──────── Texte fourni

Il s’ensuit que l’infraction de diffusion des enregistrements litigieux, obtenus à l’aide de l’un des procédés prévus par l’article 226-1 du code pénal, est susceptible d’être constituée sans qu’il soit besoin de considérer la nature attentatoire à l’intimité de la vie privée des paroles qui ont été ainsi recueillies, dès lors qu’elles ont été prononcées à titre privé ou confidentiel.
Si la liberté d’expression et le droit corrélatif du public à être informé des questions d’intérêt général sont expressément prévus et protégés par l’article 10 de la Convention européenne des droits de l’homme, le droit garantissant à toute personne l’espérance légitime de ne pas voir rendre publique une conversation tenue confidentiellement et pourtant enregistrée à son insu, lequel forme une modalité de la protection de la vie privée au sens de l’article 8 de la Convention, peut justifier une restriction de la liberté d’expression en application de l’article 10 § 2 de la Convention.

────────────────

[Tâches à réaliser]
[1] Recopiez le passage du texte fourni allant de « Si la liberté » jusqu’à « de la Convention. ».
[2] D’après le texte fourni, quel article de la Convention européenne des droits de l’homme prévoit et protège expressément la liberté d’expression ?
[3] Les affirmations suivantes concordent-elles avec le texte fourni ? Répondez par oui ou par non pour chacune, en citant les mots décisifs du texte.
(a) L’infraction de diffusion peut être constituée sans qu’il faille examiner si les paroles enregistrées portent atteinte à l’intimité de la vie privée.
(b) Le droit de ne pas voir rendre publique une conversation confidentielle relève de la protection prévue par l’article 10 de la Convention.
(c) Les paroles enregistrées doivent avoir été prononcées à titre public.
Les entrées n’ont aucun rapport avec le texte fourni.

──────── Données fournies

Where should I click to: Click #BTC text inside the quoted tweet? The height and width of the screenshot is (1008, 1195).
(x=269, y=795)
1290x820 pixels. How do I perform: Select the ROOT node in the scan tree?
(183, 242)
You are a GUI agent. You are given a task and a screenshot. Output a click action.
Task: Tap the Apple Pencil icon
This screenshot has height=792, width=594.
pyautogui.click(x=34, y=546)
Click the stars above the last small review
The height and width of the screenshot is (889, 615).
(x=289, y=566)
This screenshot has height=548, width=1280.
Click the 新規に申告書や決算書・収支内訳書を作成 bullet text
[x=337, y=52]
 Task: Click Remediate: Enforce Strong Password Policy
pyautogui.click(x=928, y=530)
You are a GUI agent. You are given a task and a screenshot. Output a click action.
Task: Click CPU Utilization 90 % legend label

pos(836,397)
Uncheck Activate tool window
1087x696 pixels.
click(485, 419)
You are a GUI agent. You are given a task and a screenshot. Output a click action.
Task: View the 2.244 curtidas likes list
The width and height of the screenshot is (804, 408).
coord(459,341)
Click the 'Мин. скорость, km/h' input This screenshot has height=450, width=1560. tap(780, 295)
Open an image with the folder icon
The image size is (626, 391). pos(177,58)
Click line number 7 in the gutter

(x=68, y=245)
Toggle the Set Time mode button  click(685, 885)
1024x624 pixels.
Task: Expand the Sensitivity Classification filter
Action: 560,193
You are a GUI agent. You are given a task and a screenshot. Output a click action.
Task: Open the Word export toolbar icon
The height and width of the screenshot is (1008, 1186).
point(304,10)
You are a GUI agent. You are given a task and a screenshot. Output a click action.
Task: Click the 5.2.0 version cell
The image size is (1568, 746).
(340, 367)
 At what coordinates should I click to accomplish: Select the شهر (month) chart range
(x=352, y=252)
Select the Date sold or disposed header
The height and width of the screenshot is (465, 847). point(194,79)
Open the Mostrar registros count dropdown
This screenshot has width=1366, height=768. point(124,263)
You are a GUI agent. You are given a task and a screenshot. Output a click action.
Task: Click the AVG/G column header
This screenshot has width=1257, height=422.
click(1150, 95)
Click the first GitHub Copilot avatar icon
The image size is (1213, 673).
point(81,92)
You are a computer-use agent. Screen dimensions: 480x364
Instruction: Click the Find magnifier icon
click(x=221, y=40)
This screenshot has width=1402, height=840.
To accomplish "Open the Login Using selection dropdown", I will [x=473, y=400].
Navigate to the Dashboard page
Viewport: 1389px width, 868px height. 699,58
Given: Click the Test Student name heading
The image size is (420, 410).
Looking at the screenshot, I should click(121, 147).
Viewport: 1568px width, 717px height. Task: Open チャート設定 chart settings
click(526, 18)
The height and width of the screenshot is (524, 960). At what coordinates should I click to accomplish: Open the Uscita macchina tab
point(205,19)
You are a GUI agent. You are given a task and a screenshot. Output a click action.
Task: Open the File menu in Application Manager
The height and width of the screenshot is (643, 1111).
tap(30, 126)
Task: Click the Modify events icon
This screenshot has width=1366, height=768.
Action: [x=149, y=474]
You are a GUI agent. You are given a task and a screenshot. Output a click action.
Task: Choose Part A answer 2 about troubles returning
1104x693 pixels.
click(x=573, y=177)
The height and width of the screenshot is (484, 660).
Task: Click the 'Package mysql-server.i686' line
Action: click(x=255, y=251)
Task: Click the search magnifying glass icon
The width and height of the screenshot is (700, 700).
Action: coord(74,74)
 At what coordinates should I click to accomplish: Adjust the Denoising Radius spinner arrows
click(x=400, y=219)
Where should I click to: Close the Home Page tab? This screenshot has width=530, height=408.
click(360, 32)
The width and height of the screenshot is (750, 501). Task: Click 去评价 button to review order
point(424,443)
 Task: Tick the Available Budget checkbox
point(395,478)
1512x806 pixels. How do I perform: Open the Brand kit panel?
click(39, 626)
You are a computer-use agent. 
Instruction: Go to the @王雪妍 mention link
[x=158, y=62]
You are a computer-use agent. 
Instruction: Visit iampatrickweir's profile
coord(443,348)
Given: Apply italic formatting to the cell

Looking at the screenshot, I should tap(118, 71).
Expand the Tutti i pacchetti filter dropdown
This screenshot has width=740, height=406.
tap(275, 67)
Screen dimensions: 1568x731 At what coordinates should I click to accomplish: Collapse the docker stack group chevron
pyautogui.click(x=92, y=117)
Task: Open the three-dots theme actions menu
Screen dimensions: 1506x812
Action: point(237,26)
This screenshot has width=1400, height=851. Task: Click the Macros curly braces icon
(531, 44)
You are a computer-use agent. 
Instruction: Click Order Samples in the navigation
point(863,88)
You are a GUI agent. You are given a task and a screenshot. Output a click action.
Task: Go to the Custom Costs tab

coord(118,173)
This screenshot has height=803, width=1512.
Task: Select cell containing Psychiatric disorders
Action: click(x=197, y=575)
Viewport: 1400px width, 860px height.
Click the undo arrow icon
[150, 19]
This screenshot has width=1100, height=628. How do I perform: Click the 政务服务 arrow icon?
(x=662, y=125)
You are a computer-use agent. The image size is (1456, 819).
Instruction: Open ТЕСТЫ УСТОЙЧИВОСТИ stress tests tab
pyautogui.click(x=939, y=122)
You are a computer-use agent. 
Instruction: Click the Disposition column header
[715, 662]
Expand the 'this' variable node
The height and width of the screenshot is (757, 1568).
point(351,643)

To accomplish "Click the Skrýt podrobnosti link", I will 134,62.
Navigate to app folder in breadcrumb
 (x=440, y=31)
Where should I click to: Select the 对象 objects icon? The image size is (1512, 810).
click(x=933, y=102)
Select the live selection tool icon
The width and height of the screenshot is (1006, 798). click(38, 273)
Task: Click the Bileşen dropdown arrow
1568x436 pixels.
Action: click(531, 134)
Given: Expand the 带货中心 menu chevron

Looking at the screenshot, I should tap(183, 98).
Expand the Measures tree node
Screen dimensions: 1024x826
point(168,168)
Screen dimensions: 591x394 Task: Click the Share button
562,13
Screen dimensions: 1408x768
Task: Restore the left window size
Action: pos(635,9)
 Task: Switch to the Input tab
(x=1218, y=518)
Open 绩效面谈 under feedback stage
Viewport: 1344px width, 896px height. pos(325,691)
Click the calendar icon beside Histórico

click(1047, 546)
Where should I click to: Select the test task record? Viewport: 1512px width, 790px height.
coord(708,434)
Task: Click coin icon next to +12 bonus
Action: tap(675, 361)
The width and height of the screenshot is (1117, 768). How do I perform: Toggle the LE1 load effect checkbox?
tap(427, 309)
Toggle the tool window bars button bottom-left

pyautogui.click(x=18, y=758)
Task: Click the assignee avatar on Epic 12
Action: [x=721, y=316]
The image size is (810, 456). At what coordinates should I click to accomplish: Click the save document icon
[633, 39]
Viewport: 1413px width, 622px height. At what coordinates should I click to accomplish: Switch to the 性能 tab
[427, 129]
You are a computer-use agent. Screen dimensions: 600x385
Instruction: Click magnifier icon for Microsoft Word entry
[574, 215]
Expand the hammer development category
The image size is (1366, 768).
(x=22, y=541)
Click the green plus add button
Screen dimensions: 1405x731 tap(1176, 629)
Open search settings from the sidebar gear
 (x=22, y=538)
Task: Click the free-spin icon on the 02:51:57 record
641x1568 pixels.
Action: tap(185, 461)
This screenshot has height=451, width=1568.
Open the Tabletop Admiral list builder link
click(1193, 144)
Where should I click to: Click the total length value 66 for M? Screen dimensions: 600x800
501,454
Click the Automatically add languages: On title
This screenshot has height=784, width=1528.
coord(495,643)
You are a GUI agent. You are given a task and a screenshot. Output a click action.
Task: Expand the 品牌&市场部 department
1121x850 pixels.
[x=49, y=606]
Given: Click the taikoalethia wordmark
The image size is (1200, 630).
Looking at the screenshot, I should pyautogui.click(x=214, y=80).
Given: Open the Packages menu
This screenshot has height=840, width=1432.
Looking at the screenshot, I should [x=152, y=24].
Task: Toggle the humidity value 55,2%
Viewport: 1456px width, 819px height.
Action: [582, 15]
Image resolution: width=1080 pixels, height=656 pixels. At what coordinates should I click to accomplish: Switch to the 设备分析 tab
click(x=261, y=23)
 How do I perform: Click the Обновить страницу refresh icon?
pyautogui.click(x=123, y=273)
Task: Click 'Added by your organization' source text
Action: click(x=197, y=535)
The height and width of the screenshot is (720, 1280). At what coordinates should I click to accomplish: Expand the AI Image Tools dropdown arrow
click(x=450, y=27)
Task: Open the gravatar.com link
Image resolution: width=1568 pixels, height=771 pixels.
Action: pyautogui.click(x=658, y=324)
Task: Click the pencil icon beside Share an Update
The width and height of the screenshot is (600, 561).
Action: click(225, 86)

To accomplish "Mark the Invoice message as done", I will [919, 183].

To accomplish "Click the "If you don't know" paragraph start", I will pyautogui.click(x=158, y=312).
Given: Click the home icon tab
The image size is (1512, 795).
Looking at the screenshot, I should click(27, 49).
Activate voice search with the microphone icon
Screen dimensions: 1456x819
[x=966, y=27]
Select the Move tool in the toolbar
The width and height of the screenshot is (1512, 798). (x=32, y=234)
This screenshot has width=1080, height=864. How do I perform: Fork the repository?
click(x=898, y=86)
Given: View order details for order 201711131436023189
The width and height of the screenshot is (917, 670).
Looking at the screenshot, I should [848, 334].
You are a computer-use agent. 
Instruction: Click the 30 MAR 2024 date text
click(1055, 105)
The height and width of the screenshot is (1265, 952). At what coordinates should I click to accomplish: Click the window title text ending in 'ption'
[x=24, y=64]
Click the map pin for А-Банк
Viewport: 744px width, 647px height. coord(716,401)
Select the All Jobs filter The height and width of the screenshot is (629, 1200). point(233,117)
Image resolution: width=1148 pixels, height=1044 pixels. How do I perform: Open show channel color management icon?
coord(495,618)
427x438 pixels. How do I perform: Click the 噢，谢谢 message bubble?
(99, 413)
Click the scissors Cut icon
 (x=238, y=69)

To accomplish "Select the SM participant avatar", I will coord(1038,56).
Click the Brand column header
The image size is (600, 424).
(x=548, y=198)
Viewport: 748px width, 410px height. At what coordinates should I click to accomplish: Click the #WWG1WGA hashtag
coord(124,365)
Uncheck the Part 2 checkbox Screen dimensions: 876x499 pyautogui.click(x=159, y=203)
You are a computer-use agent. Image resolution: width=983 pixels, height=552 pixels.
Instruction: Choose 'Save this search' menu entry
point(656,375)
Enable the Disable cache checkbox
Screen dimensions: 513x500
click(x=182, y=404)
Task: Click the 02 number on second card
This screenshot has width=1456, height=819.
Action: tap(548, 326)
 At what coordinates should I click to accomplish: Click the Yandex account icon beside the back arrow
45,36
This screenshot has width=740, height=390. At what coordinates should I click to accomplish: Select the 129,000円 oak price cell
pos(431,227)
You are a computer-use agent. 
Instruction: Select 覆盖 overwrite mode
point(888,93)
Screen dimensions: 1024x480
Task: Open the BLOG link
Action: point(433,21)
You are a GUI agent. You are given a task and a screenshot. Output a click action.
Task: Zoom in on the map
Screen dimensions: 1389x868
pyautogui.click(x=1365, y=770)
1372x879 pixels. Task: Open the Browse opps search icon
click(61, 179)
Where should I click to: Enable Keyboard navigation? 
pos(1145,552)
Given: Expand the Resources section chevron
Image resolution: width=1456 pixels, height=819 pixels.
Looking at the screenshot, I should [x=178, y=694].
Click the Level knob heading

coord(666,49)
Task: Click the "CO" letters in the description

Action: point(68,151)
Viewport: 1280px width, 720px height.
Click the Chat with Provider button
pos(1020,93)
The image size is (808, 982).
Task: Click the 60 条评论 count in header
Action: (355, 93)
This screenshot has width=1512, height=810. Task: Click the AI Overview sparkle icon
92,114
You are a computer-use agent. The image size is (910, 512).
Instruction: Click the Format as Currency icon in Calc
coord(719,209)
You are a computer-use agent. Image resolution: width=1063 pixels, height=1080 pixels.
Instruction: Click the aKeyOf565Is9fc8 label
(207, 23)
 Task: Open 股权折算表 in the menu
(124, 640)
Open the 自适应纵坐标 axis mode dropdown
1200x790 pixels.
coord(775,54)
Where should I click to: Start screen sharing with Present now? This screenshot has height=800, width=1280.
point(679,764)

────────────────

[Réponses]
[1]
Si la liberté d’expression et le droit corrélatif du public à être informé des questions d’intérêt général sont expressément prévus et protégés par l’article 10 de la Convention européenne des droits de l’homme, le droit garantissant à toute personne l’espérance légitime de ne pas voir rendre publique une conversation tenue confidentiellement et pourtant enregistrée à son insu, lequel forme une modalité de la protection de la vie privée au sens de l’article 8 de la Convention, peut justifier une restriction de la liberté d’expression en application de l’article 10 § 2 de la Convention.

[2] L’article 10.

[3]
(a) Oui : « sans qu’il soit besoin de considérer la nature attentatoire à l’intimité de la vie privée des paroles qui ont été ainsi recueillies ».
(b) Non : « lequel forme une modalité de la protection de la vie privée au sens de l’article 8 de la Convention ».
(c) Non : « dès lors qu’elles ont été prononcées à titre privé ou confidentiel ».